• **SUPPLIED RECORDS**

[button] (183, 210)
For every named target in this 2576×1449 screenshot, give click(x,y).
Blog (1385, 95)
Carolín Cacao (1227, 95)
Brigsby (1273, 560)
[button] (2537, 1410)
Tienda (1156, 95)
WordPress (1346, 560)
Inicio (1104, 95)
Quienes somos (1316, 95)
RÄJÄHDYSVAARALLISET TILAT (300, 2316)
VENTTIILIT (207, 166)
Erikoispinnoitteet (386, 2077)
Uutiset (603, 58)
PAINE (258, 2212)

• **ABOUT THIS EXERCISE**
Nothing should be altered. Set down all the data again.

• **COMPLETED EXERCISE**
[button] (183, 210)
For every named target in this 2576×1449 screenshot, give click(x,y).
Blog (1385, 95)
Carolín Cacao (1227, 95)
Brigsby (1273, 560)
[button] (2537, 1410)
Tienda (1156, 95)
WordPress (1346, 560)
Inicio (1104, 95)
Quienes somos (1316, 95)
RÄJÄHDYSVAARALLISET TILAT (300, 2316)
VENTTIILIT (207, 166)
Erikoispinnoitteet (386, 2077)
Uutiset (603, 58)
PAINE (258, 2212)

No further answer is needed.